As for the US, nationally some 18 gigawatts (GW) (18,000 megawatts) of new wind facilities have been begun or are on the verge of being started up– enough to power 5 million homes.
There are 117 million US households so that is 4.3%. Do that about 25 times over and we’re done (much less, in fact, since many are apartments).
Although the wind does not blow all the time, non-carbon solutions to this problem are increasingly available. Solar energy turns out to complement wind, since typically the wind blows harder and more reliably at night. Molten salt batteries are also successful with concentrated solar.
Midwestern lithium-ion battery storage projects are beginning to be planned, as at Indianapolis, to smooth out wind’s intermittency.
Some other new wind projects elsewhere, like the offshore facility planned for off Long Island, are building in increasingly powerful and inexpensive battery storage so as to be able to release the electricity at peak use times rather than just when the wind is strongest.
Electric-powered automobiles– the Tesla, Volt, Bolt, Leaf and others– are also in essence a form of storage.

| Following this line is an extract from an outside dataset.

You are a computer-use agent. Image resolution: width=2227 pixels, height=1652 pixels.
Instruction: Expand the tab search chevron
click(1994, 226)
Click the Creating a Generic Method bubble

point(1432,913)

Since fuel is free and you just have installation costs, wind projects can lock in a 25-year price, unlike hydrocarbons. Plus, even 80% of conservatives think well of wind power, so companies like Target are turning to it both because of its reliable cheapness and for a PR boost.
Wind turbines are spread out and hard to target en masse, unlike gas, coal and nuclear plants, so they add to national security. And unlike nuclear, they pose no danger of a meltdown.